Our PM, Jacinda Ardern has urged people to maintain a “bubble” during the level 4 alert. That means we are not allowed to socialise outside of the immediate people we live with at the moment. I like the bubble analogy it works for me. Only one problem, bubbles are a very delicate and if mistreated can break very quickly. So, there is a social obligation that we all need to uphold for our bubbles to stay intact.
I also get the 2 metre rule for the health and safety of everyone. You can still engage in a conversation across the street from 2 metres. Having a chat with your neighbour and checking on the elderly living in your street should still be fine to do safely.
We all understand that this virus is a nasty one and pretty contagious, being passed to one another by fluids from our bodies, where the virus particles hide. A sneeze can travel at speeds of up to 160kmph, so even at 2 meters you’d like to think your friend opposite would cover their nose.
But where do our dogs fit into this Bubble picture?
Well your pet needs to be included in this bubble as well according to Professor David Hayman, an infectious disease ecology expert at Massey University’s veterinary science school and should be treat the safe as a person.
He was quoted recently in a stuff.co.nz article as saying, “If I cough on my hands, stroke a dog’s head, and then a kid comes along, strokes the dog’s head, and then touches their face … that’s a way of transferring infection.”
He was also quoted as saying ‘People should be conscious of contact with their own pet too. Hands are fine if washed, but faces should be kept apart because the virus can enter through the nose and mouth”
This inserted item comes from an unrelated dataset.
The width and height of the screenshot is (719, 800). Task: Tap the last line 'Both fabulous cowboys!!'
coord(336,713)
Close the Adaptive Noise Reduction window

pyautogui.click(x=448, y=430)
So where does that leave us when we need to exercise our dogs? From a behavioural perspective I strongly encourage people to continue walking their dogs, but walk them on a lead at ALL times. And do not let anyone else stroke them or interact with them. Keep them in your bubble.
I was horrified to read on a Facebook post I read today, that people were letting their dogs run off lead in a public area. If two dogs were to play together, there would be a chance that the virus could be passed from dog to dog on their coats. This in turn could be transferred to the unexpected owner.
Now I know the chances are very slim, but do you want to take the risk, and more to the point do you have the right to put someone else in danger, even if it is a very slight chance?
So, keep your dogs on a lead.
Hayman also encourages people to keep their feline friends at home as well. Cats are notorious for roaming and visiting multiple owners. Once again, the chance for transference is very possible.
Dogs do need cardio-exercise for sure to keep fit, but you can also exercise your dog with toy play. Not throwing a ball but play tug games. Dogs love this and as you are holding one end of the tug toy, they are certainly staying within your bubble. But don’t make it a battle, if your dog doesn’t let go of the tug toy just drop the it and pick up another one.
Dr Helen Beattie, chief veterinary officer for the New Zealand Veterinary Association (NZVA), confirmed that our pets need to stay in our bubbles. She has been quoted as encouraging people to use pets as “a source of comfort”. But states “for people who have recently returned from overseas or have been in close contact with a confirmed coronavirus case, it would “make some sense” to reduce contact with pets.”
Spending time in a Mindful way with your dog is a great idea, coronavirus or otherwise. It will help you and your dog to unwind. I always spend a few minutes at the end of the evening with one of my dogs. I’ll give my dog a massage. It’s a great way to reduce stress. Stress has been directly linked with behavioural issues so this can only be a good thing.
It’s important to realise that the World Health Organisation have reported 2 cases of dogs that have been tested positive for the Covid-19 virus following close contact with their infected owners. Neither if the dogs displayed any symptoms. The American Veterinary Association guidelines at present are that dogs cannot transfer the virus to humans via saliva or other secretions, but transference via fur may be possible.